LOS ANGELES (Feb. 16, 2011) – The American Federation of Television and Radio Artists (AFTRA) — a national union of more than 70,000 professional performers, recording artists and broadcasters working in the entertainment and news media — today announced the recipients of the AFTRA Foundation’s 2011 AFTRA Media and Entertainment Excellence Awards (The AMEES).

Receiving honors will be Spanish-language Dodgers broadcaster Jaime Jarrin, “America’s Most Wanted” host John Walsh and recording artist David Crosby.

The honorees will receive their awards at the AMEES dinner gala benefit for the AFTRA Foundation at Club Nokia in Los Angeles on March 21.

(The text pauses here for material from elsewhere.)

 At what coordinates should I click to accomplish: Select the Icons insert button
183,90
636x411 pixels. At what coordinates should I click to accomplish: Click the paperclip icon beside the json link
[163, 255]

“The AFTRA Foundation is thrilled to honor three such highly talented AFTRA members,” said Shelby Scott, AFTRA Foundation President and former AFTRA National President. “Jaime, John and David have each made great contributions to their respective fields of work, to their Union and to society as a whole.”

About the Honorees

JAIME JARRIN – AMEE Award in Broadcasting

Jaime Jarrín – “the Spanish Voice of the Dodgers” – is the 2011 recipient of the AMEE Award in Broadcasting.

Born in Quito, Ecuador, Jarrín began his broadcast career at age 16, working for HCJB in his home country. Jarrín came to the United States in 1955 and soon after began working for KWKW in Los Angeles, where he was the news and sports director when the Dodgers moved to Los Angeles in 1958, the same year he joined AFTRA. He became the club's No. 1 Spanish-language broadcaster in 1973.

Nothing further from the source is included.